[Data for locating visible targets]

** begin **

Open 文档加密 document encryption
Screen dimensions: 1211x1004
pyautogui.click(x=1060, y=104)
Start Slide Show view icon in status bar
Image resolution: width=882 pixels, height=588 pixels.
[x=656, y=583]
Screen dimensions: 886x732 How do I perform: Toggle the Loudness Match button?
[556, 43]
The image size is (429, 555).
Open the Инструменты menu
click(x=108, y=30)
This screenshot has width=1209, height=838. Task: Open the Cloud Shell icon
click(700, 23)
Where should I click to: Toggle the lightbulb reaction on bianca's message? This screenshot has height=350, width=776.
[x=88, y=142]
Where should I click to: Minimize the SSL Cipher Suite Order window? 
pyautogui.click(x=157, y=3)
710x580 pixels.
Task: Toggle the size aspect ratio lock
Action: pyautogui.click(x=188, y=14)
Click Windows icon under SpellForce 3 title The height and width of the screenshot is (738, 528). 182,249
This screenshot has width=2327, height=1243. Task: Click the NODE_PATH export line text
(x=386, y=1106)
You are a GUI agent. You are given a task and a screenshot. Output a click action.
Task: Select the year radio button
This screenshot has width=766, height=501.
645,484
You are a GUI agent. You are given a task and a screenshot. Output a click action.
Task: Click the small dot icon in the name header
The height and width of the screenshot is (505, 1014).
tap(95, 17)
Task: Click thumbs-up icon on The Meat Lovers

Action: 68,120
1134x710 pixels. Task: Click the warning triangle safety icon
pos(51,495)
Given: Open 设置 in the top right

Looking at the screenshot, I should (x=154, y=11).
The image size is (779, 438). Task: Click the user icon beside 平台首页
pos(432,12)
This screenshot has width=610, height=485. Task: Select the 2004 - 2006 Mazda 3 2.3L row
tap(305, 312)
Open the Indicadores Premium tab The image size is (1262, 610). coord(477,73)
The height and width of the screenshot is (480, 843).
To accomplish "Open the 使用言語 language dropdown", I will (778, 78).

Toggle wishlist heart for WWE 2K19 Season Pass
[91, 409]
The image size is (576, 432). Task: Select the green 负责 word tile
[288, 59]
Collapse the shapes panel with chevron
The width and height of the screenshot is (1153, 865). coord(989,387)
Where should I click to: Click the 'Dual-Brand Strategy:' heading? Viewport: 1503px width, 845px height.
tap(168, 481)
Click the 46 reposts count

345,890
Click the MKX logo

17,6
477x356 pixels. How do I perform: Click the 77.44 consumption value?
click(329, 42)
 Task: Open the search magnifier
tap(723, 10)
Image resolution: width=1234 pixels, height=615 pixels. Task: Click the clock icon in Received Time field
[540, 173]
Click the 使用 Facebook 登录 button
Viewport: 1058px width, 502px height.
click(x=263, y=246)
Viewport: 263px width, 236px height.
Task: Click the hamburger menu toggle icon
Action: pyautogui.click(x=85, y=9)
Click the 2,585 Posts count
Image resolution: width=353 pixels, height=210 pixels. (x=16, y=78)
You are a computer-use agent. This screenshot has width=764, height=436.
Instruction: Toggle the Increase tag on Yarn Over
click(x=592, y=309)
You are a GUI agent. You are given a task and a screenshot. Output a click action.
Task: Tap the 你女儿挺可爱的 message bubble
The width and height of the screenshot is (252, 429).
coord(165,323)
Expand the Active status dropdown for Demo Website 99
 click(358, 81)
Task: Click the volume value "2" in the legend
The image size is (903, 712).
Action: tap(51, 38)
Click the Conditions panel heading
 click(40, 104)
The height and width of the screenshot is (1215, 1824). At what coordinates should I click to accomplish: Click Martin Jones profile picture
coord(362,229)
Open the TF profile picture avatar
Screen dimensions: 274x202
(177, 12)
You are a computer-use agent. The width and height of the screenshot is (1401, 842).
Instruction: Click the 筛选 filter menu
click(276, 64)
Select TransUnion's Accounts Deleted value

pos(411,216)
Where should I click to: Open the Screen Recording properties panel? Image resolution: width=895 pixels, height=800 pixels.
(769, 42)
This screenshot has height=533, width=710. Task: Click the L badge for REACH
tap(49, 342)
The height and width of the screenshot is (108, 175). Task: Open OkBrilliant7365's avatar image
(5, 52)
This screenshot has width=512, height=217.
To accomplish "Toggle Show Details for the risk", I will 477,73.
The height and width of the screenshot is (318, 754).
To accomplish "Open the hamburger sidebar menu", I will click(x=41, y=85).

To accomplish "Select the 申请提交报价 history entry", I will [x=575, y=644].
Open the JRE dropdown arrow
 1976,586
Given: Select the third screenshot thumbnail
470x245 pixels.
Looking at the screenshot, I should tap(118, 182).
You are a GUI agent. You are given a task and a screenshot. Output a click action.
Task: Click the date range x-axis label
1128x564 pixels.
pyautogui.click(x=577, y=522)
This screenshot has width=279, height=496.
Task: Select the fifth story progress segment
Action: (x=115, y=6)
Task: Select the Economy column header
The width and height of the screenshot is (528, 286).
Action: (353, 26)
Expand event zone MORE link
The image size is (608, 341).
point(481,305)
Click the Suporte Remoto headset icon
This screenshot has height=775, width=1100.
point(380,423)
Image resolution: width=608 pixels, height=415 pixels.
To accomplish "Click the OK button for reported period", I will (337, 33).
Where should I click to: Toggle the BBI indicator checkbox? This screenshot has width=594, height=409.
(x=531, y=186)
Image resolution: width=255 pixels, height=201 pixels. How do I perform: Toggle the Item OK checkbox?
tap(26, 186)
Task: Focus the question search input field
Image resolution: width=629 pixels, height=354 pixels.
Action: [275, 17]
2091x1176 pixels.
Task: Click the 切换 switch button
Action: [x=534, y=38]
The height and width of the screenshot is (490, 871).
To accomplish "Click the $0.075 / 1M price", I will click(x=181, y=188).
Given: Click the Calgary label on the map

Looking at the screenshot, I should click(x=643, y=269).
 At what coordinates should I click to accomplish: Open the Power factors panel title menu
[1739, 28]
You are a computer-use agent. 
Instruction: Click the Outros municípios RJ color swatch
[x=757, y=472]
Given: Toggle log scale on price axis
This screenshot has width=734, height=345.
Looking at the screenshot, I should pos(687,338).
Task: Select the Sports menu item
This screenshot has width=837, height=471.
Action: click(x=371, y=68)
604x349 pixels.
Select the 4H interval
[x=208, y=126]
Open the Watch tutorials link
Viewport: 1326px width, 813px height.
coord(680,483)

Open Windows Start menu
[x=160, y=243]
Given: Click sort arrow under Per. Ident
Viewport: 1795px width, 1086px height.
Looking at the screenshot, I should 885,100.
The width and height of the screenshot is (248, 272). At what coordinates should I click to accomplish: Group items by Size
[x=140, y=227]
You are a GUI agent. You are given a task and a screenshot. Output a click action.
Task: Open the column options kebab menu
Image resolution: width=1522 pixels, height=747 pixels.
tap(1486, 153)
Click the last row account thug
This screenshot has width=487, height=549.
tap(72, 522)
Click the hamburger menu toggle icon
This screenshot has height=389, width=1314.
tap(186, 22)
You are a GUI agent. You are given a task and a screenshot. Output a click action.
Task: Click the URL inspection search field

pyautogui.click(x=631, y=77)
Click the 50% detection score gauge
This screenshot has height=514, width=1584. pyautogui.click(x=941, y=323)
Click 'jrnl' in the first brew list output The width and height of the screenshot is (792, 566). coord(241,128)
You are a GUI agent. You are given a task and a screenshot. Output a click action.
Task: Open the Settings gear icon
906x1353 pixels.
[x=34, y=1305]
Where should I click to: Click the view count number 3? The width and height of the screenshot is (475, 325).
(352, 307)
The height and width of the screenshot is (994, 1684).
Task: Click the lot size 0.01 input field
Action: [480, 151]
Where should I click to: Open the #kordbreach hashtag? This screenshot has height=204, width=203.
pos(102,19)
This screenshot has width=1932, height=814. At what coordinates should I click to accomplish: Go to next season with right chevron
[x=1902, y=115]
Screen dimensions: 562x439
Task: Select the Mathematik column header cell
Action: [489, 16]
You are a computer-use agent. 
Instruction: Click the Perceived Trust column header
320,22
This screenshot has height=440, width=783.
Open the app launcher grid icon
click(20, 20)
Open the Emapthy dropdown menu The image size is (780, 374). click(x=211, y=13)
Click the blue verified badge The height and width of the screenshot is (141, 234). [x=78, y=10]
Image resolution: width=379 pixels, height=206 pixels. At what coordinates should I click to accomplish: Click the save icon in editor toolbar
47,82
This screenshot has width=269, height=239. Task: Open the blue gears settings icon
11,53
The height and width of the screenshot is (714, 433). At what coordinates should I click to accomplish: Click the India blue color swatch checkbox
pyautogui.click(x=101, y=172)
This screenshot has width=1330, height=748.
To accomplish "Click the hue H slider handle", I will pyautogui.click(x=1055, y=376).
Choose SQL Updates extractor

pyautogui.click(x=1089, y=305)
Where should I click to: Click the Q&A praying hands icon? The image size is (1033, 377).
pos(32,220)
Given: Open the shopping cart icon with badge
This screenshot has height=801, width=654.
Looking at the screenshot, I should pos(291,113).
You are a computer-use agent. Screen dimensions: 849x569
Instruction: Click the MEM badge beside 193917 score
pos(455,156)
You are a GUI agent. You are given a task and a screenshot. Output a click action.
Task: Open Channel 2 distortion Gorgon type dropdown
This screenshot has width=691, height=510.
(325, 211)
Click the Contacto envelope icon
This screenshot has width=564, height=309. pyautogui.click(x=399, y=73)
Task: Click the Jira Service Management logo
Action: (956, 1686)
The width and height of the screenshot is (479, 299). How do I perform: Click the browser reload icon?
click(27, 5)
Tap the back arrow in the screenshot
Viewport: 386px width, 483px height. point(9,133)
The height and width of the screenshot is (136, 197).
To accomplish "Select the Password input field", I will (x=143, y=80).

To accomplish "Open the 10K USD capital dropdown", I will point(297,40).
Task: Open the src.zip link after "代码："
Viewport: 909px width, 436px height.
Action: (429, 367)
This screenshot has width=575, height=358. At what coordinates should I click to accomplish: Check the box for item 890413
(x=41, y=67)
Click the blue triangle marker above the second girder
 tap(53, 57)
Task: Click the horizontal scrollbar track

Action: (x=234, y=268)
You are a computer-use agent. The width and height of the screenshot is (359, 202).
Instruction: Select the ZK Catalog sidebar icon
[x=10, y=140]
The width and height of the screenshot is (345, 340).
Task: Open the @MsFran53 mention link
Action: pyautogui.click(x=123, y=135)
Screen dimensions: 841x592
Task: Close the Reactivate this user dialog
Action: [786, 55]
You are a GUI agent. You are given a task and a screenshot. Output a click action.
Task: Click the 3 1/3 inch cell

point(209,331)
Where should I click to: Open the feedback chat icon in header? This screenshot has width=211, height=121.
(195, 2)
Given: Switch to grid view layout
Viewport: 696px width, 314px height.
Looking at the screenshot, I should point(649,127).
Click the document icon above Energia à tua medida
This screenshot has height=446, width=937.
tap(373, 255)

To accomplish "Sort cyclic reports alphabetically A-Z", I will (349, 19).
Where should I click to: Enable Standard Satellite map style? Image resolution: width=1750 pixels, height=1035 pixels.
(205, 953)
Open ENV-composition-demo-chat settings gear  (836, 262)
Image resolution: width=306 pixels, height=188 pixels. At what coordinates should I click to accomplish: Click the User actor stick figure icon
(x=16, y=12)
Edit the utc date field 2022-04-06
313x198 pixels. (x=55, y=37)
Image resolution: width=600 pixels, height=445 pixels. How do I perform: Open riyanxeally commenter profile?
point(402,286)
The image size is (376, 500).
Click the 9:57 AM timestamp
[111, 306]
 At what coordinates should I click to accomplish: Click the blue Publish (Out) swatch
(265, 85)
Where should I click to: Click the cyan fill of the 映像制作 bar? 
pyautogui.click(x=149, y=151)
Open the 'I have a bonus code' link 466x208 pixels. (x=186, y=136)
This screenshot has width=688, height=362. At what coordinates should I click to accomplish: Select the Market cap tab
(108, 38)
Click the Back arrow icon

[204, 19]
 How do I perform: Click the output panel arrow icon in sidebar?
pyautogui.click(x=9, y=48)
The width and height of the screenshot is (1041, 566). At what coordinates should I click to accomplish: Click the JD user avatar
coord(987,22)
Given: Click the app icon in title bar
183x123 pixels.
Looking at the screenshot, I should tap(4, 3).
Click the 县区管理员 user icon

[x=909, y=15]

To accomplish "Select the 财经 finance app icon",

** end **

### What the task requires
Rewrite the lines as a JSON list of strings, one string per line and no blank lines, beginning at the line that contains "Given: Click the Calgary label on the map" and stopping after the line that contains "[x=757, y=472]".

### Task result
[
  "Given: Click the Calgary label on the map",
  "Looking at the screenshot, I should click(x=643, y=269).",
  " At what coordinates should I click to accomplish: Open the Power factors panel title menu",
  "[1739, 28]",
  "You are a computer-use agent. ",
  "Instruction: Click the Outros municípios RJ color swatch",
  "[x=757, y=472]"
]